The Wiz doesn’t just put on The Wizard of Oz with a Black cast—it’s a journey through Black tradition, particularly Black music. The musical offers Black people a sense of a belonging in the world of The Wizard of Oz—not somewhere you’d expect Black people to belong, but in this show, little Black Dorothy does!

That’s why I can’t leave that tweet (and the innumerable others like it) alone. It’s that same picture of the little girl in front of the TV screen, in front of Uzo Aduba’s Glinda; she’s seeing herself, or her mother, or her aunts, in the place of that fairy princess, in a role Black people don’t play often.

Just you keep on keeping on the road that you choose

Last year my high school put on a production of The Wiz. I went to a pretty small public school in Center City Philadelphia. Our director, vocal director, and instrumental director were all white, so the part of this show that deals with Black issues was pretty completely purged.

I even remember vividly the orchestra director (more than once) introducing The Wiz as the “pop culture” or “pop music” retelling of The Wizard of Oz, which is as much what The Wiz is as The Wizard of Oz is a fairy tale about a girl who gets lost. It just isn’t, to perform it that way drained it of its power and purpose as a show. 

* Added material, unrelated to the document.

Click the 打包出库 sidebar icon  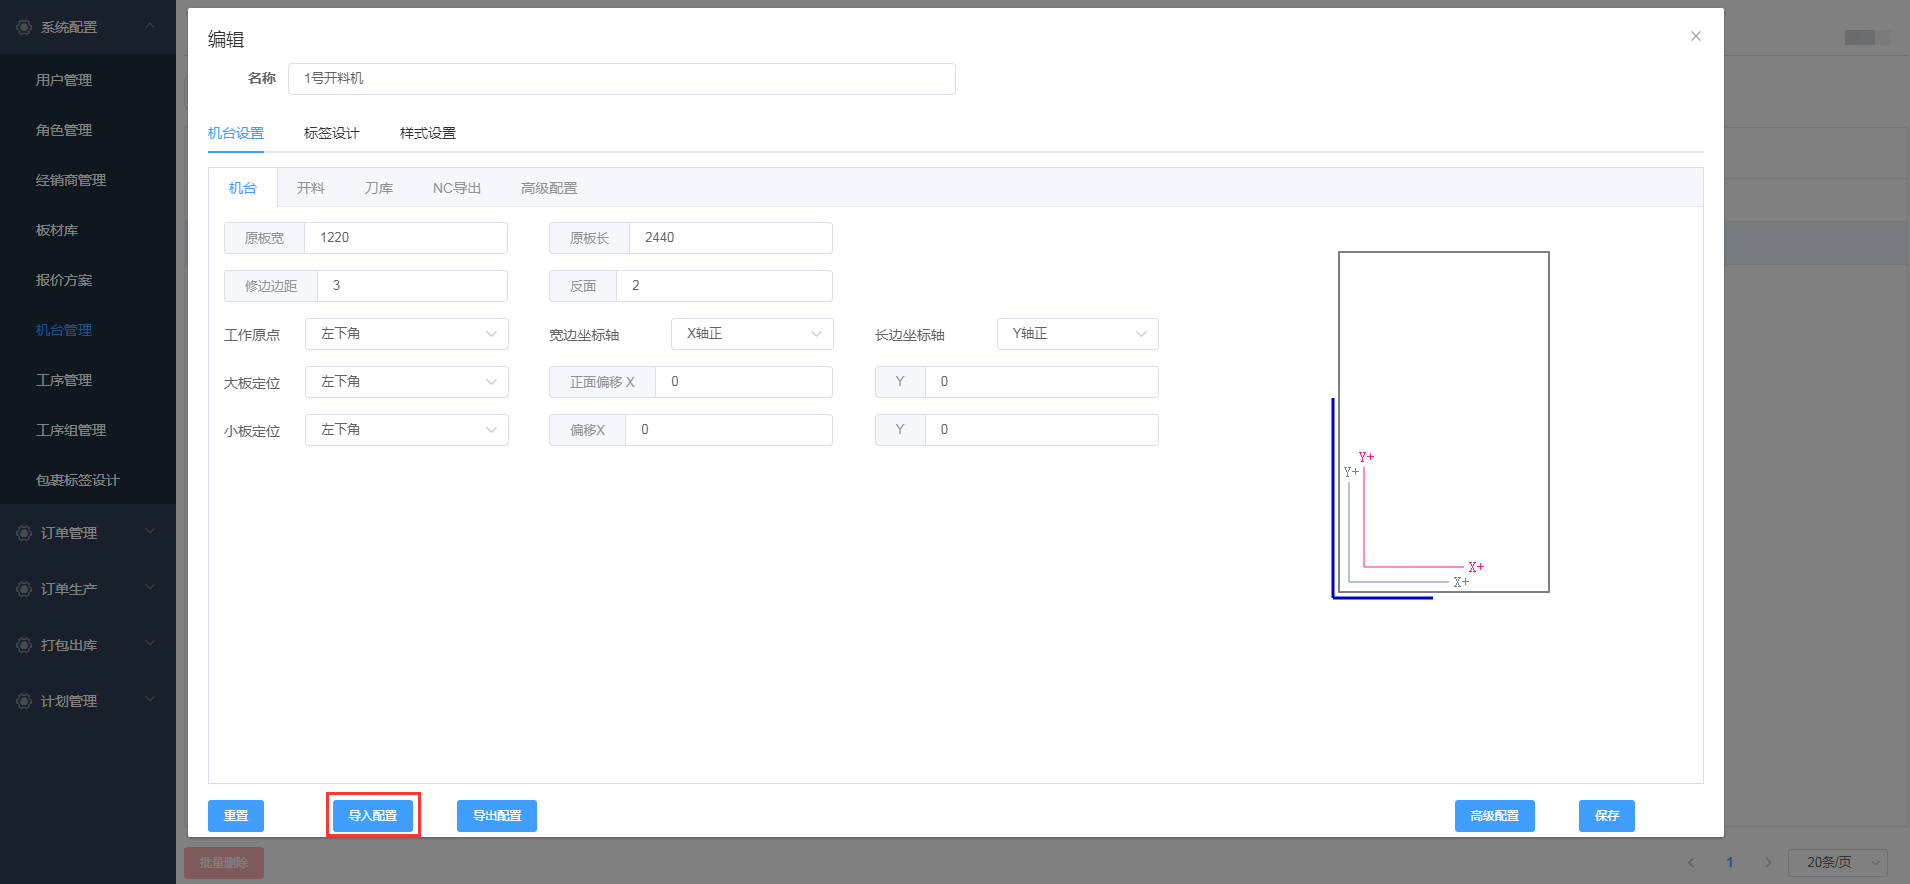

Don’t you give up walking cuz you gave up shoes

I was, and am, affected by this show. I wasn’t someone who grew up on The Wiz; I remember watching it a few times as a child, but it wasn’t a family tradition. I rediscovered the show when the music program decided to put it on my senior year. The announcement rekindled a couple sparks in me—mostly “Why?”s, dimly remembering the movie and knowing already how it would go—and I vaguely remembered what it was like to see it as a kid… so I went and watched it again.

Twice.

There’s something magical about this show, especially the musical, that really resonated with me even as a teenager. The music is beautiful, the show is the right amount of silly, sometimes ridiculous, often sad, serious, powerful, but all of those things in a sort of loving way of Black people talking to Black people.

Of course it’s not a perfect show, not in the slightest—but it’s damn fun.

Cuz there may be times when you wish you wasn’t born
And you wake one morning just to find your courage gone
But just know that feeling only lasts a little while
Just stick with me and I’ll show you how to smile!

The NBC production, regardless of its detractors, is well aware of its job as a Black musical. It knows exactly what its role is—to showcase Black culture and a Black journey. It makes some deliberate decisions, like including “You Can’t Win” from the movie, about the perils and paradoxes of being Black in a racist society. Even the open casting of Dorothy, which brought us new talent in nineteen-year-old Shanice Williams, preserves that implicit message that everyone belongs in Oz.

And throughout the show, there’s a sense of magic and enchantment that’s so dear to the musical, the movie, The Wizard of Oz, and Oz itself—the bounce of the munchkins’ costumes, the bright, twisting yellow brick road, Amber Riley’s god-sent vocals, Ne-Yo’s magic hat that’s never left his head… 

The Wiz isn’t timeless in the unchanging, ever-enjoyable way of The Wizard of Oz—it’s timeless in that it’s always applicable and adaptable in a way that makes it powerful to viewers throughout the generations.